## Written instruction
Retype the records verbatim, from the first line of the records through the line containing "pyautogui.click(x=672, y=298)", with both ends included.

————

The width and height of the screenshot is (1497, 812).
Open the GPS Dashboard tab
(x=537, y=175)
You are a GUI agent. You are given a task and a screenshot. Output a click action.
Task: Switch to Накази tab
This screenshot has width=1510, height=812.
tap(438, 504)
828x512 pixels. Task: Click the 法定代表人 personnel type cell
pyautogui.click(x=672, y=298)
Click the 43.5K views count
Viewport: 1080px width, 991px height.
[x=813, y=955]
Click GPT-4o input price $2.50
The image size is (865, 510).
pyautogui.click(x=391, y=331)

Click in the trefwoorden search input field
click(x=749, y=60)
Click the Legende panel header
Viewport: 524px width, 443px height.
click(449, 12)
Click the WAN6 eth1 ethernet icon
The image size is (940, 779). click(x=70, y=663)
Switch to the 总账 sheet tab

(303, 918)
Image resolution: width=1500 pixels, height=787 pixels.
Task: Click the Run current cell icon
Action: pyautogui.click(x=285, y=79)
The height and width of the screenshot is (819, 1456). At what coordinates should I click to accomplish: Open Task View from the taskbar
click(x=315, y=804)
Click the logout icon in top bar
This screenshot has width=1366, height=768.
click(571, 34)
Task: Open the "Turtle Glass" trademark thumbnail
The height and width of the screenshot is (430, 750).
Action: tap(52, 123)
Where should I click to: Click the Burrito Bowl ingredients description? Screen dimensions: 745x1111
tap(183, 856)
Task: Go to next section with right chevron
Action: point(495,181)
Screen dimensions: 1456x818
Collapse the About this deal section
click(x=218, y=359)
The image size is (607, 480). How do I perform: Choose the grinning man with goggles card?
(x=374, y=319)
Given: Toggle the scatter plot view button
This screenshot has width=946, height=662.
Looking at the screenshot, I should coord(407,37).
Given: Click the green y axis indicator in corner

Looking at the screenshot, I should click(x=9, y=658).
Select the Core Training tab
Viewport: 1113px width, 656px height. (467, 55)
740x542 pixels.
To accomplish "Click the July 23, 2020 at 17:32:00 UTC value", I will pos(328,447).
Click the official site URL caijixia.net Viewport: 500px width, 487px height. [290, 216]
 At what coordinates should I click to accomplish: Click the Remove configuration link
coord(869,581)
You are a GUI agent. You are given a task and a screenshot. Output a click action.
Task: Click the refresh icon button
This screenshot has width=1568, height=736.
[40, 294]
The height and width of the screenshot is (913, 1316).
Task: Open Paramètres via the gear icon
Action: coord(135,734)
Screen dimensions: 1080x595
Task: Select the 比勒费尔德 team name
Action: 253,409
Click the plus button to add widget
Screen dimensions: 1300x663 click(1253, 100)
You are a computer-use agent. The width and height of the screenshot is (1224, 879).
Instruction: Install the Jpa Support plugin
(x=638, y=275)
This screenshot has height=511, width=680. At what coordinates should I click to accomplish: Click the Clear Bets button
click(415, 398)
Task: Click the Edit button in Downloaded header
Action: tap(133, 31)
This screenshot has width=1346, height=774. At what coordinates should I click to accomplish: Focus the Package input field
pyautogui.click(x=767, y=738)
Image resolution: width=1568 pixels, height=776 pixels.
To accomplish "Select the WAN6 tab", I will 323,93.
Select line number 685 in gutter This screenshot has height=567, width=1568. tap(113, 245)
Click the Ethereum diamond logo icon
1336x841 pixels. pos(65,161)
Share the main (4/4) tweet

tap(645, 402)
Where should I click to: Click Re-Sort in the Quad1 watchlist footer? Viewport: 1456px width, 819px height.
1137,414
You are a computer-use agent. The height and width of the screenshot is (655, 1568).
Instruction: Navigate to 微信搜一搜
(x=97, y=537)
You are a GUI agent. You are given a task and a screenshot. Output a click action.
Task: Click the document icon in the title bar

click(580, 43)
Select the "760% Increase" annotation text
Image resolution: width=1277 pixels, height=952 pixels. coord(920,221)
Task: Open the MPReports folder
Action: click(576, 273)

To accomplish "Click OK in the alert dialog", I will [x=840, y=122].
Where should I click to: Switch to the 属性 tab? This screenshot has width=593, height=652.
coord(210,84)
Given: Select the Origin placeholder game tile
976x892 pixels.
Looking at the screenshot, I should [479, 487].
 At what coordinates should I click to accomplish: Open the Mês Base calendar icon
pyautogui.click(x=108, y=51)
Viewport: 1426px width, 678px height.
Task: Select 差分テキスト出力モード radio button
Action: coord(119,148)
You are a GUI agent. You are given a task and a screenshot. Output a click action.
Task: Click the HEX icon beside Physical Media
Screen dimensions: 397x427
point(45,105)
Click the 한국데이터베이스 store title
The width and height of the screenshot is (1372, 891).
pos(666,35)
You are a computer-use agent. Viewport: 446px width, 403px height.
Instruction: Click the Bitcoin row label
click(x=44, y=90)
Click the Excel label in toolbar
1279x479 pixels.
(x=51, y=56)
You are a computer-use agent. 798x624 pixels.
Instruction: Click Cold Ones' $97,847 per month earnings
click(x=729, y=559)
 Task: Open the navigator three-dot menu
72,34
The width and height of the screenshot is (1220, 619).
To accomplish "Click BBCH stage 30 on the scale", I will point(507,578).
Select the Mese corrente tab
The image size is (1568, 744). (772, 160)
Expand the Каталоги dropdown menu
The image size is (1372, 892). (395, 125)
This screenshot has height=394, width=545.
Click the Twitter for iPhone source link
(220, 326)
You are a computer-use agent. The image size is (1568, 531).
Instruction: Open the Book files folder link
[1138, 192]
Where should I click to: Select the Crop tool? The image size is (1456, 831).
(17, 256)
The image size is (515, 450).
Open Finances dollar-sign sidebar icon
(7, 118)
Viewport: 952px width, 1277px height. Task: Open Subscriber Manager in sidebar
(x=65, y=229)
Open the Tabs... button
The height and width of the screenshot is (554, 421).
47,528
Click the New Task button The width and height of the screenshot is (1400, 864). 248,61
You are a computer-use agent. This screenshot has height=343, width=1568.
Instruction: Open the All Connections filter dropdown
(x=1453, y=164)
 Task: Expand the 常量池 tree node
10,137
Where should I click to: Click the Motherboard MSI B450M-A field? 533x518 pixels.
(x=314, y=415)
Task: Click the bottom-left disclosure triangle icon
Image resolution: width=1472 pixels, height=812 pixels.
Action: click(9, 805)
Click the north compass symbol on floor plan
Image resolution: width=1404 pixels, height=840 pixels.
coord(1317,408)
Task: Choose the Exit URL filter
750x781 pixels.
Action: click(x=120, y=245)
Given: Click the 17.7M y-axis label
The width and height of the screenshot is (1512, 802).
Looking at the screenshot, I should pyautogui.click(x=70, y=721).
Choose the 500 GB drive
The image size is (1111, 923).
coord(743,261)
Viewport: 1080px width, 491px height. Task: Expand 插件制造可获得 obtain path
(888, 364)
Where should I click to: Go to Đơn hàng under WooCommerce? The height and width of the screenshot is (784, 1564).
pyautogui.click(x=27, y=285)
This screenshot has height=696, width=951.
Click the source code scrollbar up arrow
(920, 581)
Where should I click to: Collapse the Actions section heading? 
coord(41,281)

————

## Exercise answer
The width and height of the screenshot is (1497, 812).
Open the GPS Dashboard tab
(x=537, y=175)
You are a GUI agent. You are given a task and a screenshot. Output a click action.
Task: Switch to Накази tab
This screenshot has width=1510, height=812.
tap(438, 504)
828x512 pixels. Task: Click the 法定代表人 personnel type cell
pyautogui.click(x=672, y=298)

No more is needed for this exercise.